# New CFL Grow Box



## frankcosta1 (Aug 31, 2008)

Built my first grow box last week and it seems to be doing well so far. It's a 4' x 2' x 4' layout that fits 5 4.5 Gal buckets of soiless mix. After reading cyberquest's CFL Lighting 101 post I went down to Home Depot and picked up 4 of these 65W 8905 lumens Florex Flood Lights
hxxp://www.yinyanghome.com/Products/LOA/9266c.html and mounted them to a simple wooden frame, along with 10 spiral CFL's for a total of 51,400 lumens, 6425 lumens/sq. ft......or 4497 PGL's/sq. ft. Combining this with my "turn key" shed for flowering, I've begun my first SOG.


----------



## time4tokin20s (Aug 31, 2008)

Very nice.Running any ventilation?


----------



## frankcosta1 (Aug 31, 2008)

time4tokin20s said:
			
		

> Very nice.Running any ventilation?


 
There's a 125 CFM fan in the upper left/back corner sucking the warm air out of the box, and another fan in the bottom right/front corner that I turn on during the day....it's been pretty warm around here lately. I've also got a HEPA filter running in the room for good measure. The box seems to be maintaining 80-85 during the warmer parts of the day.


----------



## cuzigothigh (Sep 1, 2008)

FrankCosta1,

Nice setup! Congrats! :aok:

What is the temperature of your cfl's?
I think your flood lights are 5600k... i did a setup using those ligths about 1 month ago. Any idea on the temp of the bulbs on ur spirals?
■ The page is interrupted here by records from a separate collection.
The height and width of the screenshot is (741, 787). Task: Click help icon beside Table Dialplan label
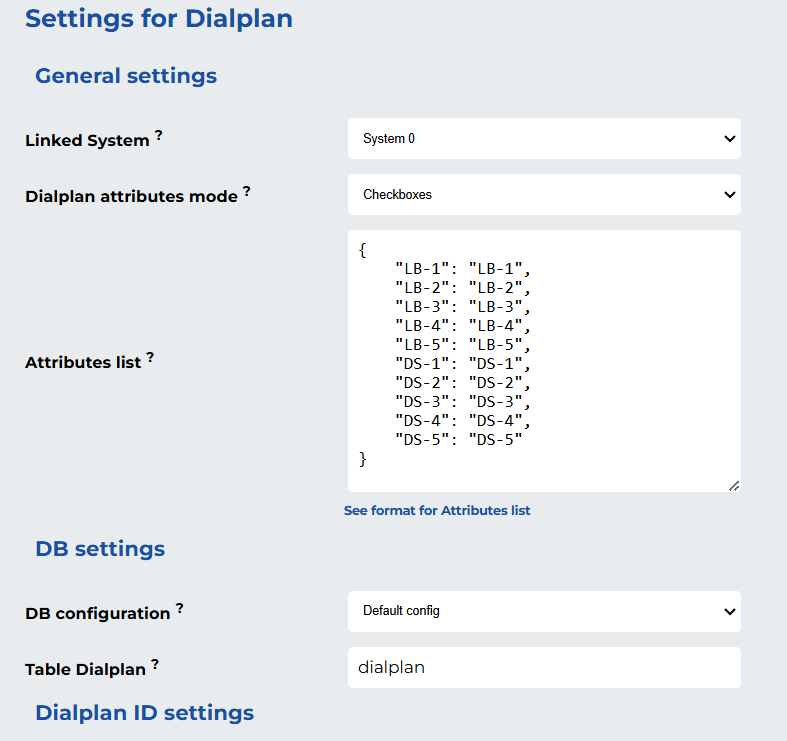click(155, 664)

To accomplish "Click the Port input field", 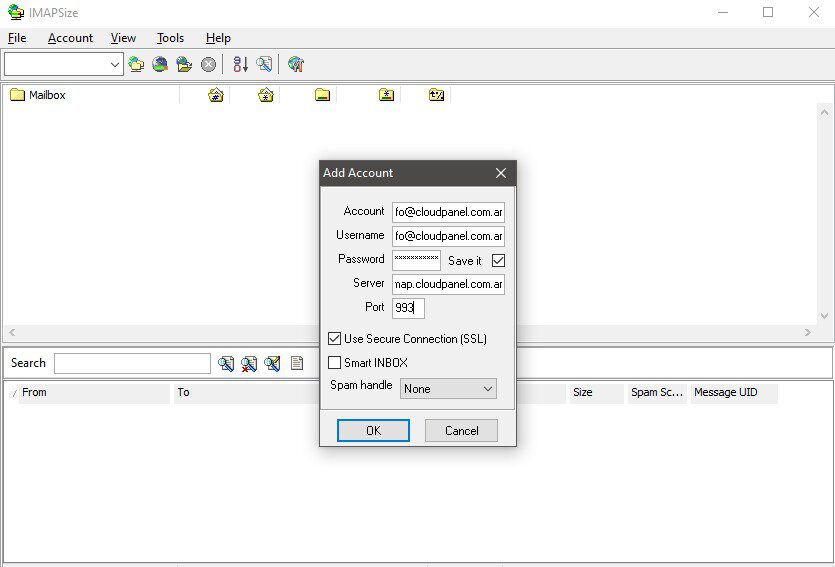I will (408, 308).
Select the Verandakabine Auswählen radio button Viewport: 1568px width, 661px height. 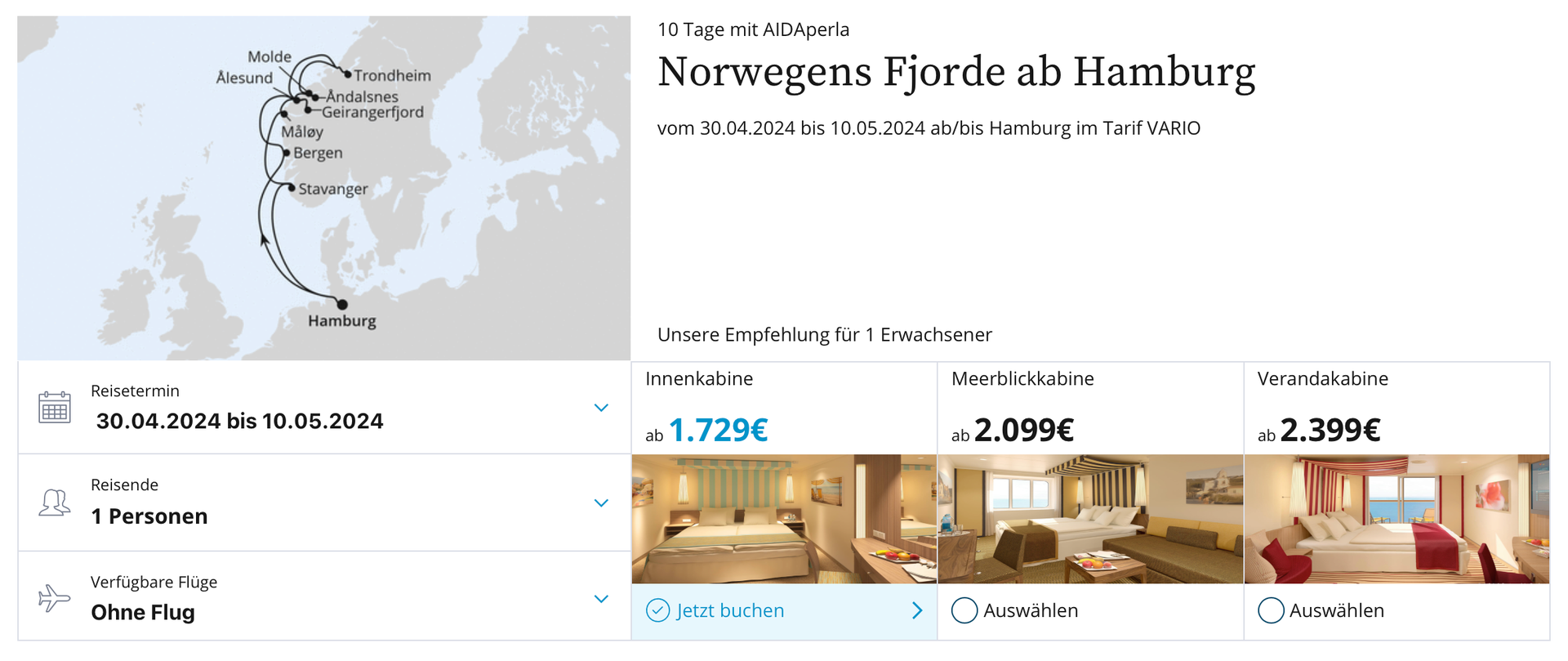(x=1271, y=610)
The "cooler" the bulb the best results you get for vegging. Shoot for a 14000k bulb... I don't know all the available sizes but mine is a 130w. They come with their own litlte ballast... al you do is install a Mogul Socket (a bigger light socket) replacing  your regular bulb socket amd plug your CFL. Changing my setup to the 130w 14000k bulb is doing wonders in my veg area. 

For flower you should use "warmer" bulbs. 2700k will give you best result for flower. 

If money is your concern, then go with the 5600k. You will have a middleground temperature bulb between vegging and flowering... you will get good results... but far better if you use different temps for vegging and flowering.

Kind of MH and HPS... Mh is "cooler" and HPS is "warmer".

Regardless what you decide to do.. Lots of Green Mojo your way!!

CIGH
:ccc:


----------



## frankcosta1 (Sep 1, 2008)

cuzigothigh said:
			
		

> FrankCosta1,
> 
> Nice setup! Congrats! :aok:
> 
> ...


 
Thanks for the info!

The flood lights are 6500K bulbs. The rest are a mixture of 2700K, 3500K, and 5500K. They are what I had around. The flood lights were a chunk of change...on top of the cost of building the box. I plan on replacing the spiral bulbs with 6400K full spectrum ones. They're pretty cheap here hxxp://www.1000bulbs.com/26-Watt-Compact-Fluorescents/30933/

I've got a seperate setup for flowering....400W HPS turn key unit from here hxxp://s178454875.onlinehome.us/turn_key_units.htm The Caddy is my setup...I removed the hydroponic setup of their's in favor of a soiless mix. Seems like a lot less maintenance to me....not to mention I'm sick of carrying 40 gallons of RO water jugs back and forth every week.


----------



## BagSeed (Sep 4, 2008)

why not use smaller buckets so the plants can get bigger. that small of plant doesnt need that much dirt. you should use some 4 gallon rubbermaids to take advantage of all your floor space and to give you more vertical room...


----------



## frankcosta1 (Sep 4, 2008)

BagSeed said:
			
		

> why not use smaller buckets so the plants can get bigger. that small of plant doesnt need that much dirt. you should use some 4 gallon rubbermaids to take advantage of all your floor space and to give you more vertical room...


 
The big 4 1/2 gallon white buckets are just to catch the draining water. The plants are potted in 3 1/2 gallon pots. I take them outside for watering/flushing. If I'm short on time I let the plants drain for a bit then put them in these buckets so I don't get water all over the place. :hubba:


----------